E mentre il mondo antico rovina in se stesso, lui all’angoscia risponde con un faro di luce e nuova intelligenza della parola “creazione”. Vuol dire che il mondo è generazione continua del nuovo, da che vi appare l’uomo, questo essere inquieto che vi introduce tutto ciò che prima non c’era, nel bene e nel male: le città e le guerre, la legge e il crimine, il lusso e la miseria, la Divina Commedia e l’intelligenza artificiale. Insomma, la storia. Altro che immagine mobile dell’eternità, il tempo, con l’orologio circolare del cielo. Altro che pallide copie dei loro modelli e dei, le nostre vite. Il tempo fa di ogni evento qualcosa di irreversibile, di ogni vita qualcosa di irripetibile, di ognuno un unicum. Fa dell’esistenza una cosa piuttosto seria, come la responsabilità che ne portiamo, del nostro stesso morire e dar morte. Essere o non essere. In ogni punto e momento, decidere chi siamo. Ciò che facciamo di noi stessi, degli altri, del creato. Noi, cause di tutto il male, ma cause deficienti, perché intrise di nulla, abituate a prender l’io per Dio.

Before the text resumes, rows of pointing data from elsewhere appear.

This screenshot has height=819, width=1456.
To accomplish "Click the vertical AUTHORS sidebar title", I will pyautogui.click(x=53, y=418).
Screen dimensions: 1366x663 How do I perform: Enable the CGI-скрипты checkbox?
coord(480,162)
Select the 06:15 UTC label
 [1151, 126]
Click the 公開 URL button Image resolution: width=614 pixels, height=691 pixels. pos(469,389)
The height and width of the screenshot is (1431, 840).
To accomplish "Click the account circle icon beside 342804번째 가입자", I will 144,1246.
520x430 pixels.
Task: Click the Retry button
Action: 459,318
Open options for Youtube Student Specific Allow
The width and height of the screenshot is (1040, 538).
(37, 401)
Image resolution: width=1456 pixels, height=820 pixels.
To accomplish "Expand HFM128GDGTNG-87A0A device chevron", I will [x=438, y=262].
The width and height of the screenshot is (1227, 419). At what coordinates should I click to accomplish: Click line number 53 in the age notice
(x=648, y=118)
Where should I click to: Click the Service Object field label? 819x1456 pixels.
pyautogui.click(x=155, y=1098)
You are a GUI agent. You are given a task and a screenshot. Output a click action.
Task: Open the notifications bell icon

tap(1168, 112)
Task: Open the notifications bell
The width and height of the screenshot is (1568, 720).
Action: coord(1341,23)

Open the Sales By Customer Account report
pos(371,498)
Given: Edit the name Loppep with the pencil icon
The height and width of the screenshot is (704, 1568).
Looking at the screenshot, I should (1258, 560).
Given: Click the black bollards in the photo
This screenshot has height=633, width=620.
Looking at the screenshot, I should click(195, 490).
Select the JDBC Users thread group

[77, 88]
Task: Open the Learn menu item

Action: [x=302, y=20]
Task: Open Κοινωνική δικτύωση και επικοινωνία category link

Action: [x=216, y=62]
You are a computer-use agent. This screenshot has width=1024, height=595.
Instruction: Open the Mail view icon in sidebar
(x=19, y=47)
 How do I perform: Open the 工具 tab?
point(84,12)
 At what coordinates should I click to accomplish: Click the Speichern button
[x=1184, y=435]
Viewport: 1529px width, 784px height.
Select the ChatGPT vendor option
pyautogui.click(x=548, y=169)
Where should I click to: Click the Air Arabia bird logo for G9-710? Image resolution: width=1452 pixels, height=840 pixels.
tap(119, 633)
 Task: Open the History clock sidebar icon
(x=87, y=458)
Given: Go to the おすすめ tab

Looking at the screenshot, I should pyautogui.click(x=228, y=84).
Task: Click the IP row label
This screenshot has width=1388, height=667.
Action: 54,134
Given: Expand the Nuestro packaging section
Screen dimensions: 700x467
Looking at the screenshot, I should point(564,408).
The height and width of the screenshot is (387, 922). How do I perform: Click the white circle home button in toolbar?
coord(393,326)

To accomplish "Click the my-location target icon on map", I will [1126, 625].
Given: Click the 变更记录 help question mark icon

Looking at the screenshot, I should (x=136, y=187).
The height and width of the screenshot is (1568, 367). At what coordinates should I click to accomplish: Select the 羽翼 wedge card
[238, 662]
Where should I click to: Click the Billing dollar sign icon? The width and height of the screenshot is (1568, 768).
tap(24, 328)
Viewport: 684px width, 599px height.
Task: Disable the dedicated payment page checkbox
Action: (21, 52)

Un papa agostiniano andrà al fondo di ogni parola. Non gli dorrà il “consumismo”, ma l’inconsistenza, l’incoerenza, la dispersione delle nostre vite, l’imperdonabile distrazione con cui le gettiamo, sordi al richiamo di una vocazione. Non distoglierà lo sguardo dalla nostra aiuola feroce per rivolgerlo al cielo, perché le due città sono rimescolate, e quella di Dio è «peregrina in terra» – una delle prime frasi di questo papa. E veniamo a quella pace “disarmata e disarmante” che a molti è parsa la sua, la nostra terra promessa. “Credere per capire”, il motto per eccellenza agostiniano, fa della fede una ricerca di intelligenza, e della morale una spietata indagine sui doppifondi dell’anima e sul più diabolico dei suoi poteri, quello di mentire a se stessa e di rimuovere il vero. Si mente anche armando le parole, arruolandole. La verità è disarmante, quando è intera. Un papa agostiniano non dovrebbe mai dire mezze verità. Perché sono le più vili di tutte le menzogne. Una conferma cogente, proprio in questi giorni di vertici e stragi, che viene anche dal suo appello di ieri al corpo diplomatico accreditato alla Santa Sede: «Basta produzione di armi» per «sradicare le premesse di ogni conflitto e di ogni distruttiva volontà di conquista».